Start of Extracted information
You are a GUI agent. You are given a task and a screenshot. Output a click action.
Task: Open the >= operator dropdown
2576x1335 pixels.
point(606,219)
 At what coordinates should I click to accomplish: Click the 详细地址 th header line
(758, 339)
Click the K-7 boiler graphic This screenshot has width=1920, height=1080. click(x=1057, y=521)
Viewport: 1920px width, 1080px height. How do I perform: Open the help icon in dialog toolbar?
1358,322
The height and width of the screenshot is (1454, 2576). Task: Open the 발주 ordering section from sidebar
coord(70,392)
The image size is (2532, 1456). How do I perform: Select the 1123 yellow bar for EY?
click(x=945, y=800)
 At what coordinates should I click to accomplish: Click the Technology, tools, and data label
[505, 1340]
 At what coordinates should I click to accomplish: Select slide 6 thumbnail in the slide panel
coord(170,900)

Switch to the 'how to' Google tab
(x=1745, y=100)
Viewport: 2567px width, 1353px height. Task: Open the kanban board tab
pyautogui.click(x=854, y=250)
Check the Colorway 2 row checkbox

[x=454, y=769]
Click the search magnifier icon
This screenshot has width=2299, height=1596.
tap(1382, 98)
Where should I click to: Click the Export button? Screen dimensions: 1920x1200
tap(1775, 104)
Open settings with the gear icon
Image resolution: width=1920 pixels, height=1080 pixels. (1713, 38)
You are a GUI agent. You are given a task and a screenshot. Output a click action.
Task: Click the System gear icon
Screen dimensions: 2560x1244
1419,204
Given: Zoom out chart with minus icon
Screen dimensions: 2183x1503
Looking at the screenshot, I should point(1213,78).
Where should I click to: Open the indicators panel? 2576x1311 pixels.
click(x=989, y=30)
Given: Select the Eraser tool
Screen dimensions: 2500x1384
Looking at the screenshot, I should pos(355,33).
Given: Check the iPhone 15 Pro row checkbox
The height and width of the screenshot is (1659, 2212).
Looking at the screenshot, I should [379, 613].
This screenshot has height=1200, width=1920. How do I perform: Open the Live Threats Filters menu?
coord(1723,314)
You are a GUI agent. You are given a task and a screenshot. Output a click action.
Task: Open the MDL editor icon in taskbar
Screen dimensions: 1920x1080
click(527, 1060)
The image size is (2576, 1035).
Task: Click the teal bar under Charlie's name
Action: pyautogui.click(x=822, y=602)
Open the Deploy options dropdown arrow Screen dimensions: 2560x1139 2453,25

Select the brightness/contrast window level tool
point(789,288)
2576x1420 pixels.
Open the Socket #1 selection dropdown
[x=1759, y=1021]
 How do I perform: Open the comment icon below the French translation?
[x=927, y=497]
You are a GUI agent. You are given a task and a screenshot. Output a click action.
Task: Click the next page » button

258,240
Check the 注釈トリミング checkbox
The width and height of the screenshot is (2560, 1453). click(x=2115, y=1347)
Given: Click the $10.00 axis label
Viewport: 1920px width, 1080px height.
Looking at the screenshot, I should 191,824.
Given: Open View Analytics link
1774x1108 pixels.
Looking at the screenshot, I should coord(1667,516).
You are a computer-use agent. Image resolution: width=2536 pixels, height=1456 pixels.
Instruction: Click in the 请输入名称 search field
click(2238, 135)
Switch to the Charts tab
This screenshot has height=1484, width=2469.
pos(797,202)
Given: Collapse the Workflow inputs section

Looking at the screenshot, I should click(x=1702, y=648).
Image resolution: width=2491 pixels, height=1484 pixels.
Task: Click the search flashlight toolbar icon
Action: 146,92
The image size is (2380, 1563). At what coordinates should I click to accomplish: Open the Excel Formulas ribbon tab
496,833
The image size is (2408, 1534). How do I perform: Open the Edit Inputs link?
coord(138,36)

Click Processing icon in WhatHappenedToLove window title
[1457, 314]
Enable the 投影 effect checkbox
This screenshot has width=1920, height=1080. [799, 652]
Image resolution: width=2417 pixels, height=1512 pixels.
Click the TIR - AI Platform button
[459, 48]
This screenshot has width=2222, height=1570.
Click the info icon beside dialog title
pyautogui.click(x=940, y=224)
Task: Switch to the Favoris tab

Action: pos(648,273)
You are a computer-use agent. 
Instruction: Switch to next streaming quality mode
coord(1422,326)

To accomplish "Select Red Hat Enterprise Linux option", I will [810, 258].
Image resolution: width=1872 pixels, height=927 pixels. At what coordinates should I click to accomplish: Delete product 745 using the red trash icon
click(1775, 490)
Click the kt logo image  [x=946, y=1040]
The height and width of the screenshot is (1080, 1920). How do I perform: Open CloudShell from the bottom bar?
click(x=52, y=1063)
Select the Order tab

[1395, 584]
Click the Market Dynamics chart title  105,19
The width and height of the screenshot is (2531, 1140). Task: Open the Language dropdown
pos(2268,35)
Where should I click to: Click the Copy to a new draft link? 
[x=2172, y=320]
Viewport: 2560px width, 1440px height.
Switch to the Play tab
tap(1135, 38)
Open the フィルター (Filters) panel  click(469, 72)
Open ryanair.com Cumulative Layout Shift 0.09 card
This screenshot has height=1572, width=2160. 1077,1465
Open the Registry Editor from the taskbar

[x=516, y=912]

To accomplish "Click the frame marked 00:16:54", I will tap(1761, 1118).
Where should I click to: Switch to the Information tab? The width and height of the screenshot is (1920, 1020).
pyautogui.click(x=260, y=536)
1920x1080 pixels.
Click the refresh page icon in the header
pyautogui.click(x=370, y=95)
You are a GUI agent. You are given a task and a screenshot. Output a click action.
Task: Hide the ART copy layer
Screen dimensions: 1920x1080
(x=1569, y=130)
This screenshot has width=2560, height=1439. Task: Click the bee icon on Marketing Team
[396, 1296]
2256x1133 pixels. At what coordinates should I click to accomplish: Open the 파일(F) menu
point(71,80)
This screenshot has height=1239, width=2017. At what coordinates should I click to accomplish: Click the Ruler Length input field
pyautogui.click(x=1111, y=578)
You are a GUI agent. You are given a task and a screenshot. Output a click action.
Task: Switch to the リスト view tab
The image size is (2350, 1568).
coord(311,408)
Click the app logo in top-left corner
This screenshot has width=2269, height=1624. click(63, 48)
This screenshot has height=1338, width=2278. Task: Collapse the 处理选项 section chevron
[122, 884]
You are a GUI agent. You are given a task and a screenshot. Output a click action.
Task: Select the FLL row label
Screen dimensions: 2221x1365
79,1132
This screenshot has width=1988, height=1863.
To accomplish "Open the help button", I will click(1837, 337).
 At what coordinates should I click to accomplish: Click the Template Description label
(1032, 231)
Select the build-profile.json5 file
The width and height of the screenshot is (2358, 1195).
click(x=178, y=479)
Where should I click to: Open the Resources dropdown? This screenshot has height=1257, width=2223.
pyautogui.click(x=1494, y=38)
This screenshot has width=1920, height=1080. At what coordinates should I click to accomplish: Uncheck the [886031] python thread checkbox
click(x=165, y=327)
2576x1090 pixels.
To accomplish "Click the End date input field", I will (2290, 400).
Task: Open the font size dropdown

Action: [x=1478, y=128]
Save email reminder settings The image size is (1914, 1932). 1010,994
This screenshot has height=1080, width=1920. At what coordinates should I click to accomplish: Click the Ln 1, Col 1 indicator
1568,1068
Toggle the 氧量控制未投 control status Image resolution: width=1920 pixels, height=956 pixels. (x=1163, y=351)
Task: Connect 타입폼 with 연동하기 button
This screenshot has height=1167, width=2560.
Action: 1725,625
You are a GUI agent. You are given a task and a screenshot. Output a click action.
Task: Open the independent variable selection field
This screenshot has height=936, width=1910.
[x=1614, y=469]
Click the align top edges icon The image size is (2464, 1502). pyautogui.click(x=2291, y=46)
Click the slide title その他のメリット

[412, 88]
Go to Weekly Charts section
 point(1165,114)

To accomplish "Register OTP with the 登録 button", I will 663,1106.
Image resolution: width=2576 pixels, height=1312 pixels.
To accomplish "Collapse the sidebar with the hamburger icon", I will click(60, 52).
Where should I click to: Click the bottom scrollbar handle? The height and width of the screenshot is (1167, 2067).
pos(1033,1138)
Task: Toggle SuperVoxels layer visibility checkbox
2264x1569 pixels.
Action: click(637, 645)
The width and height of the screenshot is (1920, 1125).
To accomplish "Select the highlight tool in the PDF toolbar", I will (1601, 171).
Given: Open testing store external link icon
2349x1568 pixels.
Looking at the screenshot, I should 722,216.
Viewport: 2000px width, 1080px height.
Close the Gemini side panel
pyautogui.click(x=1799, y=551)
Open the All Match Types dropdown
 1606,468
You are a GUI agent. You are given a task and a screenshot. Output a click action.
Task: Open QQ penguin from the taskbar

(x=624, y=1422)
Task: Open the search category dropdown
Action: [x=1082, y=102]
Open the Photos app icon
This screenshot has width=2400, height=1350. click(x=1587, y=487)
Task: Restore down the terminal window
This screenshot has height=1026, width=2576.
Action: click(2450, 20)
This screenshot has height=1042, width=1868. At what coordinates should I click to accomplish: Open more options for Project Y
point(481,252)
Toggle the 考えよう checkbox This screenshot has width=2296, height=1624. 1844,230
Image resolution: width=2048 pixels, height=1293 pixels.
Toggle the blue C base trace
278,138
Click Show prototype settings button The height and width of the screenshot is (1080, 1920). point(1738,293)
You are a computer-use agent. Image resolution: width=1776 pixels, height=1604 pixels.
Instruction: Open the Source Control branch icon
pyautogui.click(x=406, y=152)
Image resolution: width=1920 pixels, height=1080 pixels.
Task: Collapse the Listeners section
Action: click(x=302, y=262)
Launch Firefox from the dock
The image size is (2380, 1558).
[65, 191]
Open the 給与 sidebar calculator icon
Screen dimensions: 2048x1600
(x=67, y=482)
End of Extracted information
• Task statement
Output the lines of the records above exactly as they appear, from the line containing "Viewport: 2000px width, 1080px height." through the line containing "Launch Firefox from the dock".

• Final answer
Viewport: 2000px width, 1080px height.
Close the Gemini side panel
pyautogui.click(x=1799, y=551)
Open the All Match Types dropdown
 1606,468
You are a GUI agent. You are given a task and a screenshot. Output a click action.
Task: Open QQ penguin from the taskbar

(x=624, y=1422)
Task: Open the search category dropdown
Action: [x=1082, y=102]
Open the Photos app icon
This screenshot has width=2400, height=1350. click(x=1587, y=487)
Task: Restore down the terminal window
This screenshot has height=1026, width=2576.
Action: click(2450, 20)
This screenshot has height=1042, width=1868. At what coordinates should I click to accomplish: Open more options for Project Y
point(481,252)
Toggle the 考えよう checkbox This screenshot has width=2296, height=1624. 1844,230
Image resolution: width=2048 pixels, height=1293 pixels.
Toggle the blue C base trace
278,138
Click Show prototype settings button The height and width of the screenshot is (1080, 1920). point(1738,293)
You are a computer-use agent. Image resolution: width=1776 pixels, height=1604 pixels.
Instruction: Open the Source Control branch icon
pyautogui.click(x=406, y=152)
Image resolution: width=1920 pixels, height=1080 pixels.
Task: Collapse the Listeners section
Action: click(x=302, y=262)
Launch Firefox from the dock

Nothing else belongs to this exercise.